### Task brief
Retype each line of the listing below, from the first through the one holding "[Famous Mountain Bike", with no other lines.

### Supplied data
________

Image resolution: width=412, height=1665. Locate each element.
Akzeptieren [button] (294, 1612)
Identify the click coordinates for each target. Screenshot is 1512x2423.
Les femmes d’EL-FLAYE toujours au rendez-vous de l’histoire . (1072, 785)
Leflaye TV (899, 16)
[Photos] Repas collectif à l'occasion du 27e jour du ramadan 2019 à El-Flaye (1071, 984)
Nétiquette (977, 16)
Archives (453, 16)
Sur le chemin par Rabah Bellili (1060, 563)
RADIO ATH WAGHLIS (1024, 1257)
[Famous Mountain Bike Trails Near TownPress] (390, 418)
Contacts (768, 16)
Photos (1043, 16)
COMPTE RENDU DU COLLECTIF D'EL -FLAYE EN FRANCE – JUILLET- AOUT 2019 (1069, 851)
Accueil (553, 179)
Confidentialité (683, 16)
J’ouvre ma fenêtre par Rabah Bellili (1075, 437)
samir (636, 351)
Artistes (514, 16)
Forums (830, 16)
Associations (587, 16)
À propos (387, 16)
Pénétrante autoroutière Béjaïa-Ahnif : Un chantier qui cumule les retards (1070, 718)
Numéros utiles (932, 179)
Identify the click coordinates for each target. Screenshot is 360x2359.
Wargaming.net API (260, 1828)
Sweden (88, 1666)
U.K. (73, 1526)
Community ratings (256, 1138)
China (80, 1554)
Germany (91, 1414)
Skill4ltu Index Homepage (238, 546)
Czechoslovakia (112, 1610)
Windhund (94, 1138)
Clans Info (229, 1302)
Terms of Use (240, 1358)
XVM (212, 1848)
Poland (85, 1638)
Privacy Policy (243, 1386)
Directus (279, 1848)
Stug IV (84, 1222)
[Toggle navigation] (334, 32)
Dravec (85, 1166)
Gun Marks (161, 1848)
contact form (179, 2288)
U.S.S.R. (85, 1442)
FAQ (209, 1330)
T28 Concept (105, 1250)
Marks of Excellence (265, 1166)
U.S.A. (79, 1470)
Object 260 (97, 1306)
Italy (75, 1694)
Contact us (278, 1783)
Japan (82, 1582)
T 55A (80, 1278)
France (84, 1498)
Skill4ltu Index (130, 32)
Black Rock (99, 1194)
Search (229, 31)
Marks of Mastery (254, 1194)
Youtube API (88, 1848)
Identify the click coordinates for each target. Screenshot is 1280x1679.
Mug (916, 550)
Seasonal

________

### Exercise output
Image resolution: width=412, height=1665. Locate each element.
Akzeptieren [button] (294, 1612)
Identify the click coordinates for each target. Screenshot is 1512x2423.
Les femmes d’EL-FLAYE toujours au rendez-vous de l’histoire . (1072, 785)
Leflaye TV (899, 16)
[Photos] Repas collectif à l'occasion du 27e jour du ramadan 2019 à El-Flaye (1071, 984)
Nétiquette (977, 16)
Archives (453, 16)
Sur le chemin par Rabah Bellili (1060, 563)
RADIO ATH WAGHLIS (1024, 1257)
[Famous Mountain Bike Trails Near TownPress] (390, 418)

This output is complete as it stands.